Justamente porque são experts em transformar a vida de seus clientes, mas não em como mostrar o valor de seu trabalho e em como lidar com dinheiro na prática clínica.
Mas, você não é o culpado aqui!
De fato a faculdade e os cursos te ensinaram a transformar vidas, mas não ensinaram como mostrar o valor do seu trabalho. O que eu vejo muito nos meus programas de mentorias são casos como o da Isabela e da Renata:
A Isabela é uma psicóloga talentosa e dedicada. Quando iniciou sua prática terapêutica, tinha medo de não conseguir atrair e reter pacientes. Então, toda vez que alguém a procurava e demonstrava hesitação em relação ao seu preço durante a primeira consulta, ela rapidamente aceitava dar descontos, temendo perder o cliente. Ela dizia: “Fabi, mas se não fizer isso eu perco o cliente. E se perder o cliente aí sim que fico sem ter faturamento”. O que ela não sabia era que essa forma de pensar a levou a não saber como precificar e mostrar o valor do seu trabalho, e não o preço. E essa forma de agir a acompanhou por mais de 7 anos de profissão, algo que era para ser paliativo se tornou o processo.

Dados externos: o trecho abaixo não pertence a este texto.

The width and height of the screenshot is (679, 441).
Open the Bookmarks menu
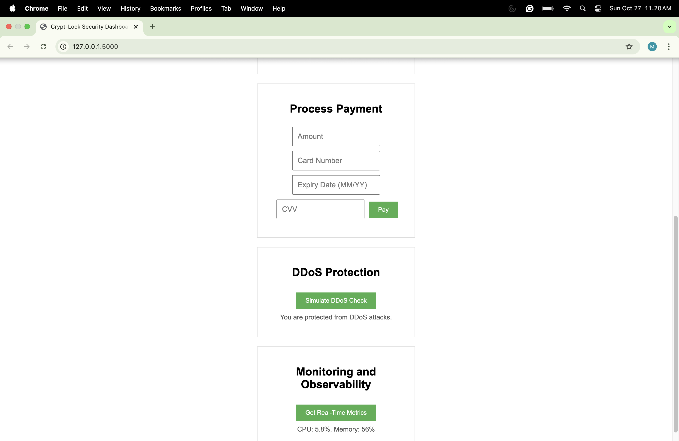165,9
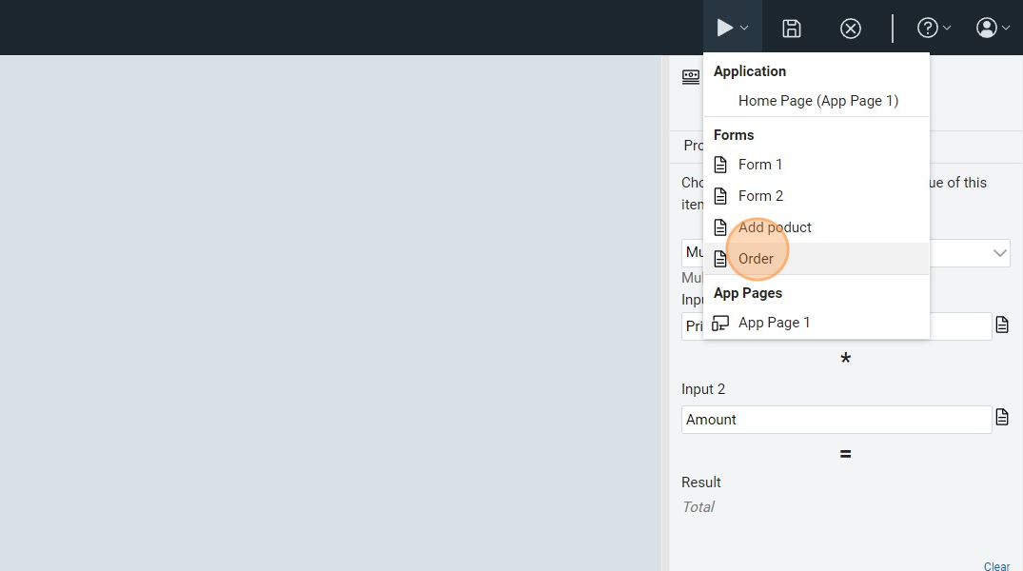Viewport: 1023px width, 571px height.
Task: Click the Save disk icon
Action: 791,29
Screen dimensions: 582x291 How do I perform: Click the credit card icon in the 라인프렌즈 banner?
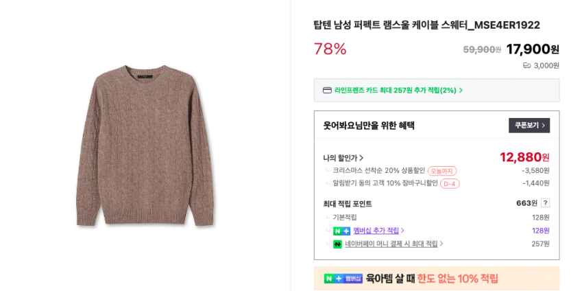click(327, 91)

Já a Renata, visando garantir uma fonte constante de pacientes, fechou parcerias com diversos convênios. Inicialmente, tudo parecia promissor: sua agenda estava repleta e ela sentia que estava fazendo a diferença na vida de muitos pacientes. No entanto, à medida que o tempo passava, Renata se viu imersa em uma rotina avassaladora de mais de 80 atendimentos semanais de trinta minutos, rendendo um faturamento de apenas R$2500,00. Pare um minuto e pense: com essa demanda, ela mal conseguia pausas para necessidades básicas, como ir ao banheiro. O tempo com a família, que ela tanto valorizava, tornou-se escasso. A exaustão, tanto física quanto emocional, era evidente. E o pior: sua agenda saturada não lhe permitia atender pacientes particulares, o que poderia lhe garantir uma remuneração mais justa pelo seu expertise e dedicação.
Esses são dois exemplos clássicos que com o tempo levam os psicólogos a: aceitar negociar e baixar seus preços, acomodar-se a valores sociais e buscar parcerias com convênios que não valoriza a sua hora ou clínicas que retiram uma fatia significativa (15% a 50%) de seu faturamento.

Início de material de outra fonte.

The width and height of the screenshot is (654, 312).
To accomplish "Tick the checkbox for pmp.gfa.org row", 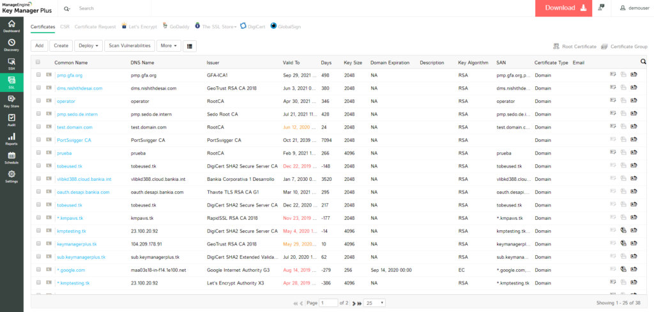I will 38,75.
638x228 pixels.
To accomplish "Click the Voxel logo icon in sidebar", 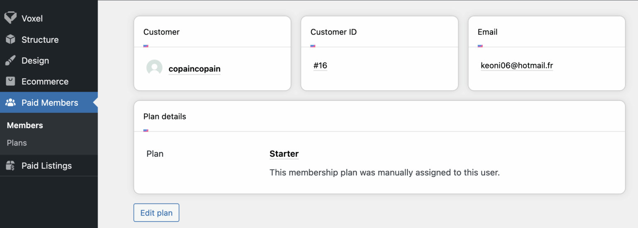I will [10, 18].
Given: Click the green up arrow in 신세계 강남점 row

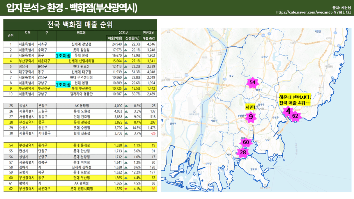Looking at the screenshot, I should click(x=126, y=44).
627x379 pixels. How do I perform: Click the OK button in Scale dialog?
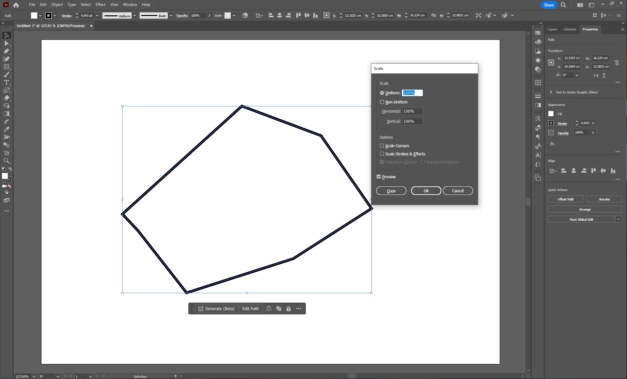[x=426, y=191]
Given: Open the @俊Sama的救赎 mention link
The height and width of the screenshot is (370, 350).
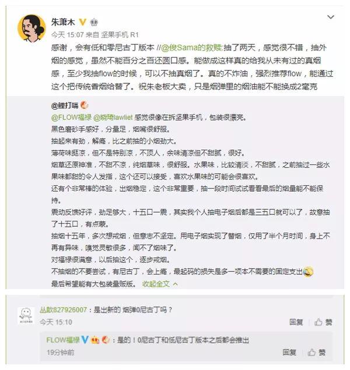Looking at the screenshot, I should 191,48.
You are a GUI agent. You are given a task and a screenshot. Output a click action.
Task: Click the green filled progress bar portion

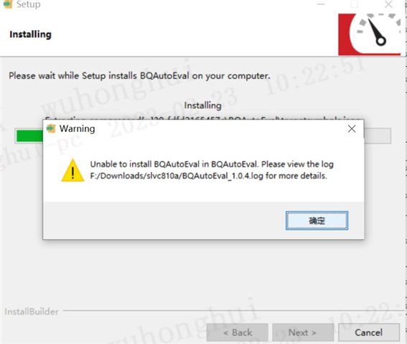pos(30,136)
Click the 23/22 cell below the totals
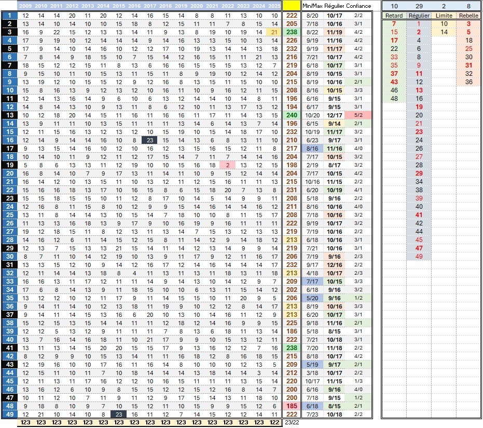483x428 pixels. (292, 423)
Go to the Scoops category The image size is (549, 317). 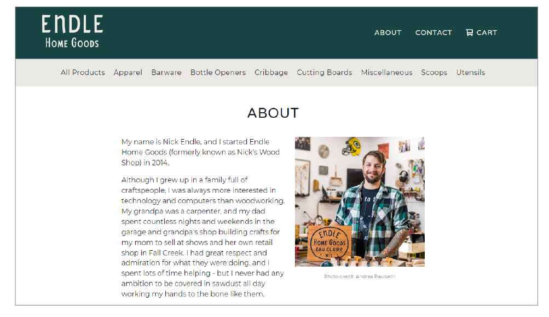tap(434, 72)
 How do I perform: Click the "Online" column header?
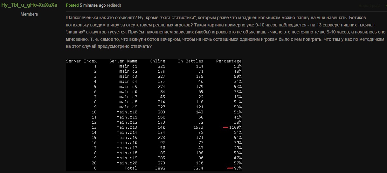click(157, 61)
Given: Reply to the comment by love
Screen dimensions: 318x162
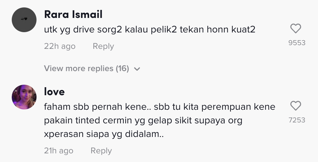Looking at the screenshot, I should pyautogui.click(x=101, y=151).
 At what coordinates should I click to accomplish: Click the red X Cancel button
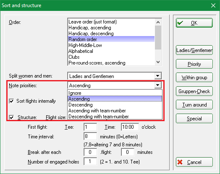(x=194, y=162)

No entanto, há uma verdade inquestionável: não saber precificar corretamente seus serviços pode desvalorizar seu trabalho, te obrigando a trabalhar mais horas e te impedindo de proporcionar um atendimento excepcional que verdadeiramente encanta e transforma a vida de seus pacientes. Além disso, essa desvalorização profissional faz com que os próprios clientes não reconheçam o real valor de seu serviço.
Para alterar essa realidade se torna necessário saber exatamente como cobrar o preço justo pela sua hora. Mais do que isso, como fazer para que o paciente veja valor e não o preço e assim não dar descontos ou baixar o seu preço. Esse processo leva a: maior satisfação no trabalho e capacidade de oferecer atendimentos de qualidade, a evitar descontos desnecessários, maior reconhecimento do valor real dos serviços pelo cliente, maior liberdade para focar em clientes particulares, maior valorização profissional e pessoal e mais tempo para a vida pessoal e familiar com menos exaustão física e emocional devido a sobrecarga de trabalho.